Collected data entries:
************
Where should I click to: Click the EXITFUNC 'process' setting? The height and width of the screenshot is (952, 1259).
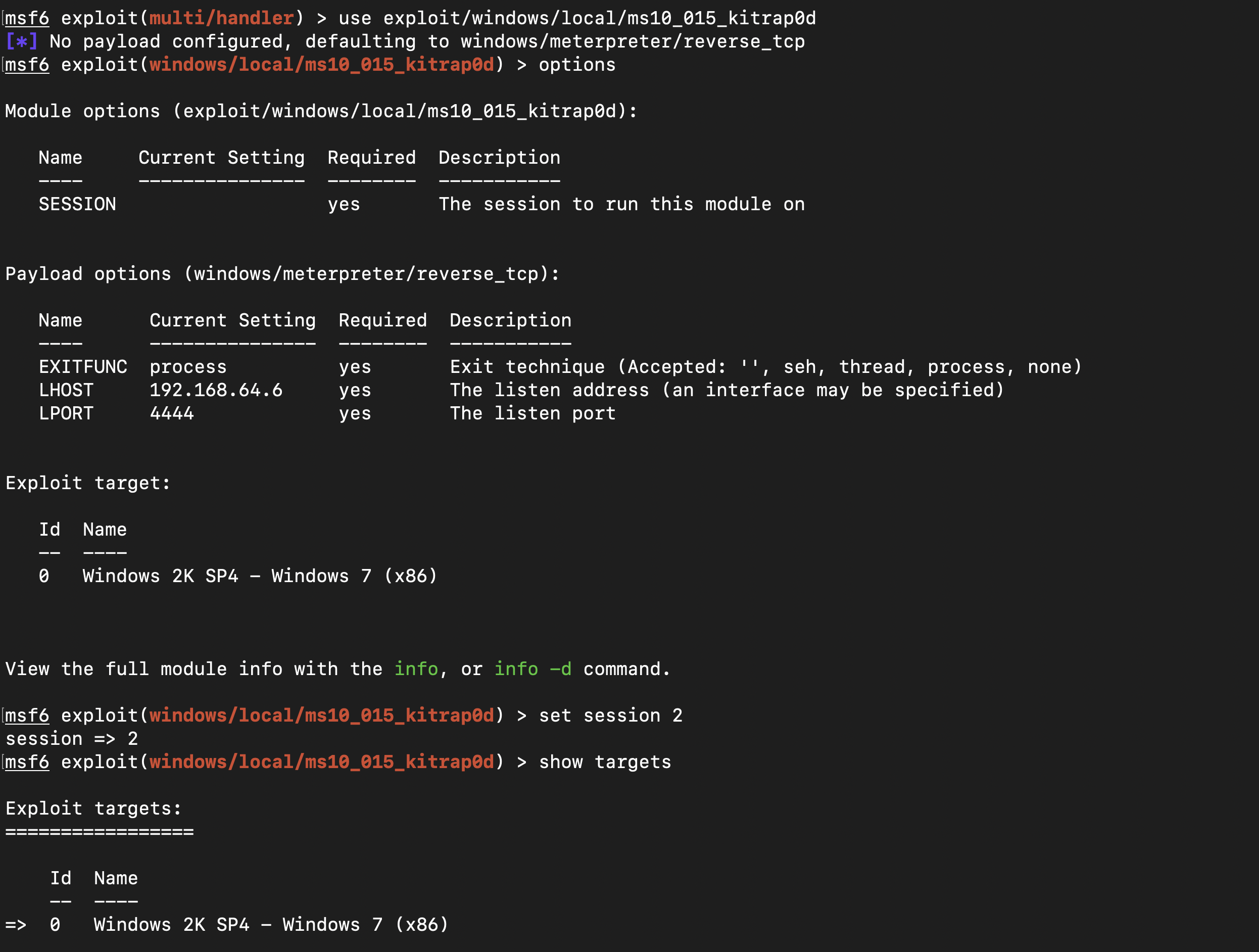pyautogui.click(x=188, y=367)
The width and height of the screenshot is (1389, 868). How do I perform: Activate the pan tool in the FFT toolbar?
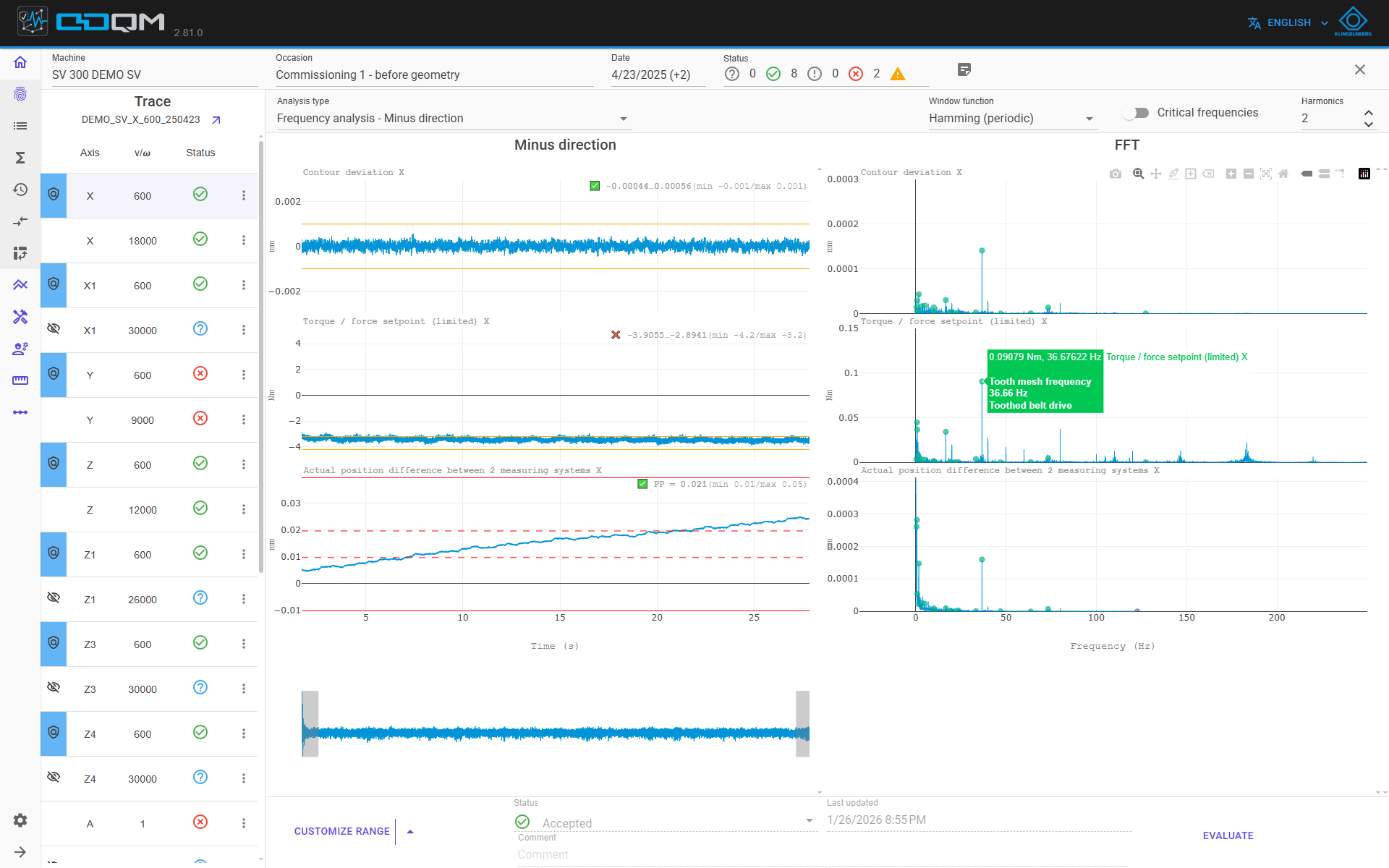coord(1156,174)
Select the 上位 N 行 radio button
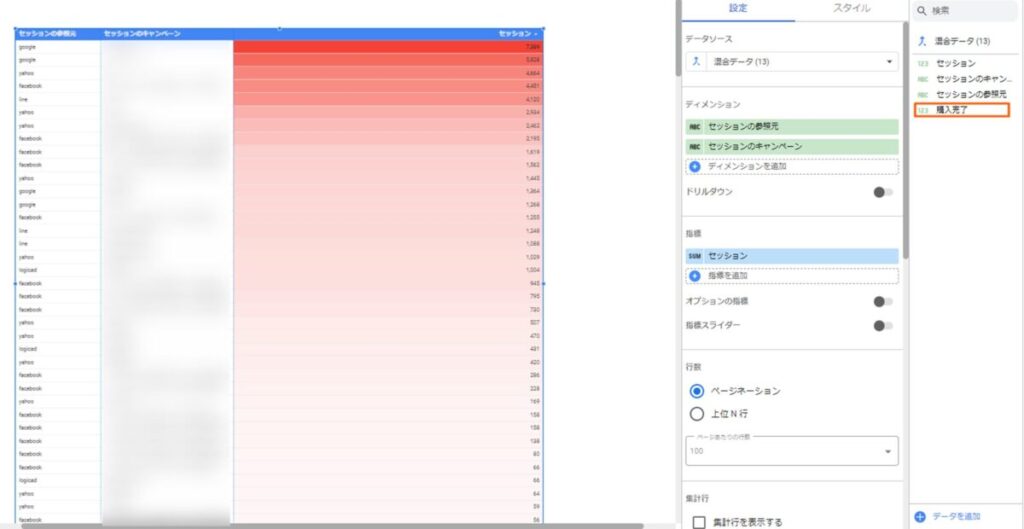The width and height of the screenshot is (1024, 529). (x=697, y=414)
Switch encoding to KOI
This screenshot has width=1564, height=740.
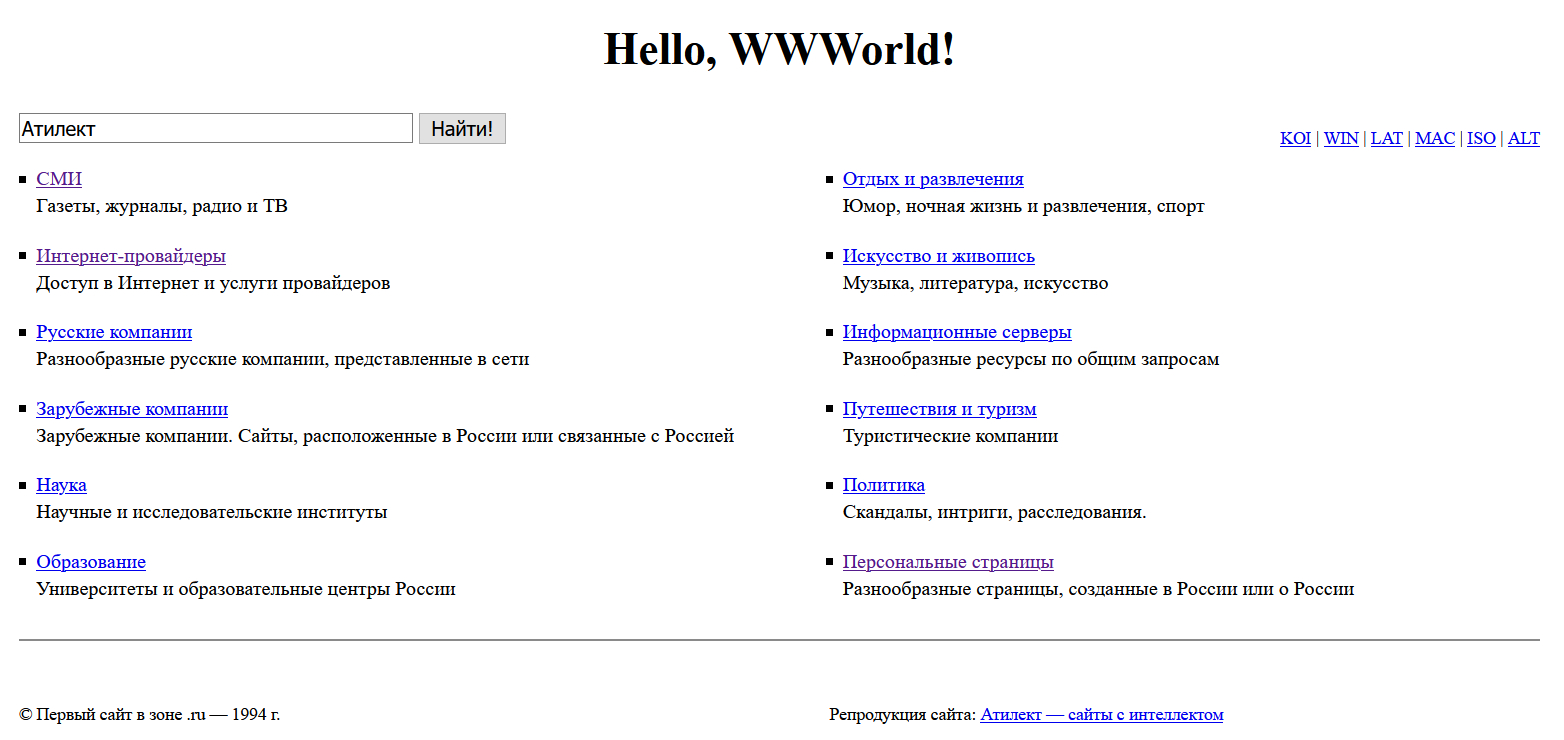tap(1295, 139)
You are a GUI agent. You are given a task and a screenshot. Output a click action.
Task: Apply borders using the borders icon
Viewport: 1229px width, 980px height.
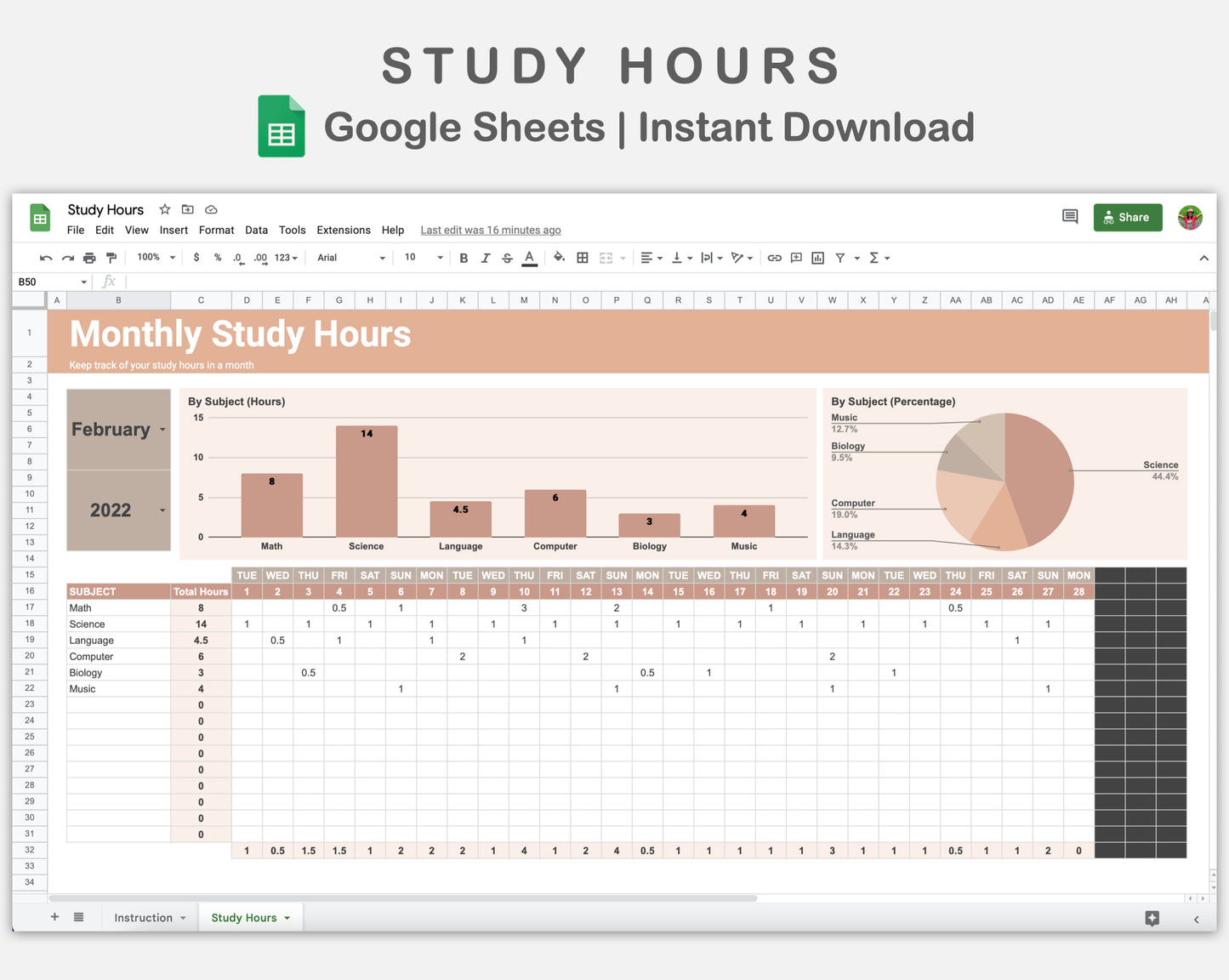[583, 257]
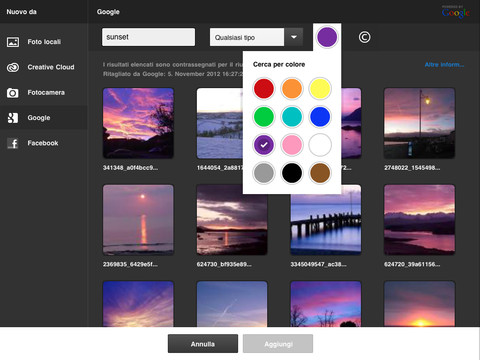
Task: Open the current purple color filter button
Action: (327, 37)
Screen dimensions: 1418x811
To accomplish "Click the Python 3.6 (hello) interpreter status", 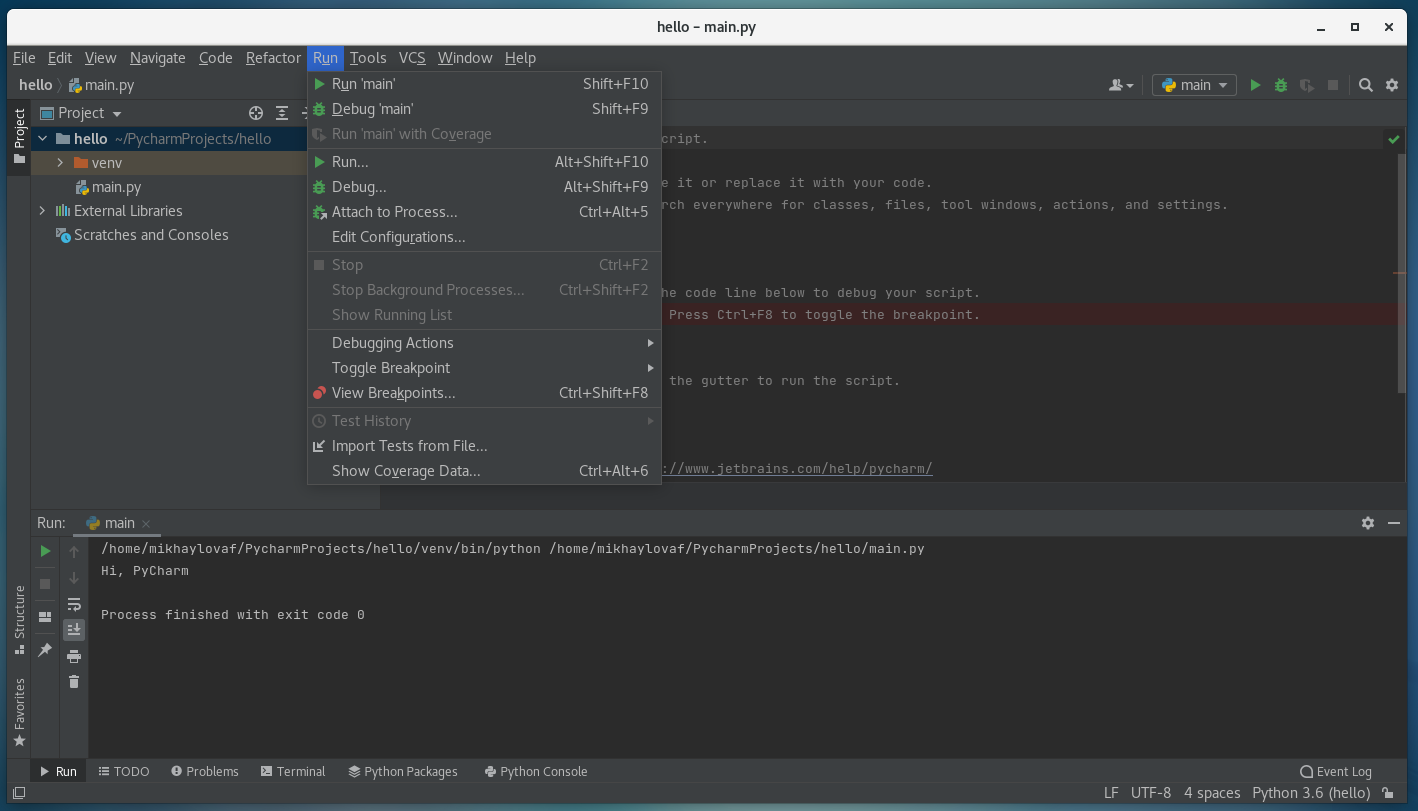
************
Exercise instructions: All records above are to be repeated exactly, with the images left out.

Answer for the task:
Where should I click to: Click the EXITFUNC 'process' setting? The height and width of the screenshot is (952, 1259).
pyautogui.click(x=188, y=367)
The width and height of the screenshot is (1389, 868). How do I perform: Activate the pan tool in the FFT toolbar?
coord(1156,174)
Select the 上位 N 行 radio button
The width and height of the screenshot is (1024, 529). (x=697, y=414)
Switch encoding to KOI
This screenshot has width=1564, height=740.
tap(1295, 139)
You are a GUI agent. You are given a task and a screenshot. Output a click action.
Task: Apply borders using the borders icon
Viewport: 1229px width, 980px height.
[583, 257]
Task: Open the current purple color filter button
Action: (327, 37)
Screen dimensions: 1418x811
To accomplish "Click the Python 3.6 (hello) interpreter status", 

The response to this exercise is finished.